→ Task instructions
Restate word for word the entries below, starting with the line with "Open the ZYX-789" and continuing through the line with "Given: Open shelf tab 3". Include both of those lines and no others.

→ Stored data entries
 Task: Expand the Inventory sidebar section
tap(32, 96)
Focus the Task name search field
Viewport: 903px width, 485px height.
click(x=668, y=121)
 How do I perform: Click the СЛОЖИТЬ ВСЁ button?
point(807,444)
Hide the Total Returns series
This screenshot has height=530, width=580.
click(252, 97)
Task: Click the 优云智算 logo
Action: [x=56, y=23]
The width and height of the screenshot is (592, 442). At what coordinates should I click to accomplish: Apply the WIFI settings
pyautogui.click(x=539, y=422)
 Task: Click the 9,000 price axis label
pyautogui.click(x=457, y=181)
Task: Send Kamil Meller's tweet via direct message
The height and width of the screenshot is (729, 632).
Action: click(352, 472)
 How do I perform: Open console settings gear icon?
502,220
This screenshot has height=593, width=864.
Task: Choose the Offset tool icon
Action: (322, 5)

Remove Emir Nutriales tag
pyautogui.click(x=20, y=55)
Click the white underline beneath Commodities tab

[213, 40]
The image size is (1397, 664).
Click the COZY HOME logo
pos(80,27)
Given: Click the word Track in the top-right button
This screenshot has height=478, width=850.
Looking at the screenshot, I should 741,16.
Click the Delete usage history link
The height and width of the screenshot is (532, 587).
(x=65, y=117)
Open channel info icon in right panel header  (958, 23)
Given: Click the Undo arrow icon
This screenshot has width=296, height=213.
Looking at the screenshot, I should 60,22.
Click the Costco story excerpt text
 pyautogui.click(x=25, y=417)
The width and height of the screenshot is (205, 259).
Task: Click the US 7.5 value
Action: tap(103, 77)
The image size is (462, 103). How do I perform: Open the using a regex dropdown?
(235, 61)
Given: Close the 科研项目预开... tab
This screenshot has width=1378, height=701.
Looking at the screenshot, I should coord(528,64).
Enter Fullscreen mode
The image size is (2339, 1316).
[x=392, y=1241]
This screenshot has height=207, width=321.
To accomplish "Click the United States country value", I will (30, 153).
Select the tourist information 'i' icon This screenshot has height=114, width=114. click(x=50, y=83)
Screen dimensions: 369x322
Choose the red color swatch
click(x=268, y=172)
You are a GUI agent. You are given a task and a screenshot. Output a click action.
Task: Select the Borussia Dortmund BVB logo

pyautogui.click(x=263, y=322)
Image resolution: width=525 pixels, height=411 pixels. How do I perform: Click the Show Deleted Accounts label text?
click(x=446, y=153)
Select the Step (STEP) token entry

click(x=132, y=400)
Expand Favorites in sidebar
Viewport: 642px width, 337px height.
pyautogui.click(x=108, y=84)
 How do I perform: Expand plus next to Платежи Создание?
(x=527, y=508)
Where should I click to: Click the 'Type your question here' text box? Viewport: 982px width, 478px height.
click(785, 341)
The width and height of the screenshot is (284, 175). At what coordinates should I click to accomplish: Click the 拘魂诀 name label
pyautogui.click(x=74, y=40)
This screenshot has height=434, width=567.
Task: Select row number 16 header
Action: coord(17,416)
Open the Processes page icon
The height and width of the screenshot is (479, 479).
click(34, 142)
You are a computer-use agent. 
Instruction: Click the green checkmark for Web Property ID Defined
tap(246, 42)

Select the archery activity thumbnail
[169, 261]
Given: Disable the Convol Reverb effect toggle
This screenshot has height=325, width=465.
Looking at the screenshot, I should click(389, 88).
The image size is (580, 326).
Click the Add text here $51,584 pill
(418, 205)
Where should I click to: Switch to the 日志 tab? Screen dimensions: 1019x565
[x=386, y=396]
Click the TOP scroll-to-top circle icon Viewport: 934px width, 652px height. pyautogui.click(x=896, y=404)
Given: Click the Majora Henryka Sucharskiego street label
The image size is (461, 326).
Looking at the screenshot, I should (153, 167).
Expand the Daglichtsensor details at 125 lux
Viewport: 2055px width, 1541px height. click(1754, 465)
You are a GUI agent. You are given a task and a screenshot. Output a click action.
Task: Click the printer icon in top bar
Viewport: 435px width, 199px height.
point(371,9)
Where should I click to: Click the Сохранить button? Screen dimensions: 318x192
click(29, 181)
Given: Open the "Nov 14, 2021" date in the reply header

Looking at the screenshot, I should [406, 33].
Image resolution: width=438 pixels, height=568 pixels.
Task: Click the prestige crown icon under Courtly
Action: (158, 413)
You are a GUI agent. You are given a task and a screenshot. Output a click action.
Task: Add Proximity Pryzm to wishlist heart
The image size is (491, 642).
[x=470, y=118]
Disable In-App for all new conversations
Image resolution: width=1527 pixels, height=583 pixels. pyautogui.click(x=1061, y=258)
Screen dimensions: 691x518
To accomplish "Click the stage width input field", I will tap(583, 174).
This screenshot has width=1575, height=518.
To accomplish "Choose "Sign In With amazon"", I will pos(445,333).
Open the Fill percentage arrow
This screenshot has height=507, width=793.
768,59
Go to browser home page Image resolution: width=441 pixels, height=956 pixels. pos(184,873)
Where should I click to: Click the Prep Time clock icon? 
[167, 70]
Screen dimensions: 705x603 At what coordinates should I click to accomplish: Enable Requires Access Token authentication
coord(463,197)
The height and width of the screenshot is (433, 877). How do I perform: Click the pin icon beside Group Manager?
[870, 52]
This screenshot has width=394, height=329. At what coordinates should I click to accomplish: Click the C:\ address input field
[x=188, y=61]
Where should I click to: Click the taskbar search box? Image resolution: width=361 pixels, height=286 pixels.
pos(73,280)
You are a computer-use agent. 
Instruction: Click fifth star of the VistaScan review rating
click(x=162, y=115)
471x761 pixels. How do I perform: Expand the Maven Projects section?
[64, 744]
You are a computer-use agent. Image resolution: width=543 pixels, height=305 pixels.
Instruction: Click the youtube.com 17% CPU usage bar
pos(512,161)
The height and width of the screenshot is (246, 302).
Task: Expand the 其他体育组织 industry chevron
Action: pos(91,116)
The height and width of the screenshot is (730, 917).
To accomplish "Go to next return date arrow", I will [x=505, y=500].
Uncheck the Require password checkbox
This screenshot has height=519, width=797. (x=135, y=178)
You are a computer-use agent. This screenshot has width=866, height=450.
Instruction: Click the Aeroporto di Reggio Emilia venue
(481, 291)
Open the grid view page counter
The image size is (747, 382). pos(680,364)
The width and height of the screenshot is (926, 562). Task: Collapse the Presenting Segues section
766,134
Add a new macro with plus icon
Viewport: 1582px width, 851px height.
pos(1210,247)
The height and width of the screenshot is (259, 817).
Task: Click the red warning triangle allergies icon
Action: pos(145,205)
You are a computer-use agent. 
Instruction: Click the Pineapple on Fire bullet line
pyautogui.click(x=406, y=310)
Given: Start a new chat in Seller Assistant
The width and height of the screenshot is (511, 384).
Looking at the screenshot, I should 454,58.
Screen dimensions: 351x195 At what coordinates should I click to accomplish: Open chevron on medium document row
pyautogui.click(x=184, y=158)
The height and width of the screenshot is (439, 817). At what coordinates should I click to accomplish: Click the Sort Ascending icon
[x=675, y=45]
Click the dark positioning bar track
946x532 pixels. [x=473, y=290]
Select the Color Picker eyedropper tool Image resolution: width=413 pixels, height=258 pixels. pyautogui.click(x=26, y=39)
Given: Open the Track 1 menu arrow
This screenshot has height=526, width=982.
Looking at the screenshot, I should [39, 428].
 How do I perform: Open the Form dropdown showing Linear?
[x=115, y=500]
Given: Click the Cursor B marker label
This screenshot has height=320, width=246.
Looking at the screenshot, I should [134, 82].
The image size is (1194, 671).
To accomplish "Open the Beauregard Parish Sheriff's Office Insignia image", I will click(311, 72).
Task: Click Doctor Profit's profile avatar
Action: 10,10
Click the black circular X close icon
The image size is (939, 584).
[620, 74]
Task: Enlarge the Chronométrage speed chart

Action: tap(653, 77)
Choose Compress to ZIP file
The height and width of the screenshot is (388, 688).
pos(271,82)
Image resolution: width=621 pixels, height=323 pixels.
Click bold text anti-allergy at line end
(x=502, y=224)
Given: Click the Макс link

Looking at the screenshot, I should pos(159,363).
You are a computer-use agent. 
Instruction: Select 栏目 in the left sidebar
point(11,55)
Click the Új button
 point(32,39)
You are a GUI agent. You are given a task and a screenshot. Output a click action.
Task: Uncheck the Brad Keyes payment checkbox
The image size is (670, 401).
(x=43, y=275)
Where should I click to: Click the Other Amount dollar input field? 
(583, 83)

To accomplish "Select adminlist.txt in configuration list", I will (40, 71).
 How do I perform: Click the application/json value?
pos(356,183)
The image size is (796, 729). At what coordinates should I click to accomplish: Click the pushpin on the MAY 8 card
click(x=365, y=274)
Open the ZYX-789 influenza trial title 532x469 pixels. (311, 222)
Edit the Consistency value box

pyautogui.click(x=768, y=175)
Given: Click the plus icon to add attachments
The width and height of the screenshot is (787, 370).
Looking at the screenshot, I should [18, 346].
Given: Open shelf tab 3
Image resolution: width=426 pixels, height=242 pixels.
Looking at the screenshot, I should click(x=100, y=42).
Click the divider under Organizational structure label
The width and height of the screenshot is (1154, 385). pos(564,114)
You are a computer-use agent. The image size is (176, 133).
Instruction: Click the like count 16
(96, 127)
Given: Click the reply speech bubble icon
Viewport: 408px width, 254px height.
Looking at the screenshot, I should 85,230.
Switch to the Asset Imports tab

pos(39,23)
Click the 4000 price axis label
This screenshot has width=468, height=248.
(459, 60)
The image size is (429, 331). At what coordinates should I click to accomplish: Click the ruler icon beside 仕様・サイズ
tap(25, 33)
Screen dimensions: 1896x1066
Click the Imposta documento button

→ Solution for this problem
Open the ZYX-789 influenza trial title 532x469 pixels. (311, 222)
Edit the Consistency value box

pyautogui.click(x=768, y=175)
Given: Click the plus icon to add attachments
The width and height of the screenshot is (787, 370).
Looking at the screenshot, I should [18, 346].
Given: Open shelf tab 3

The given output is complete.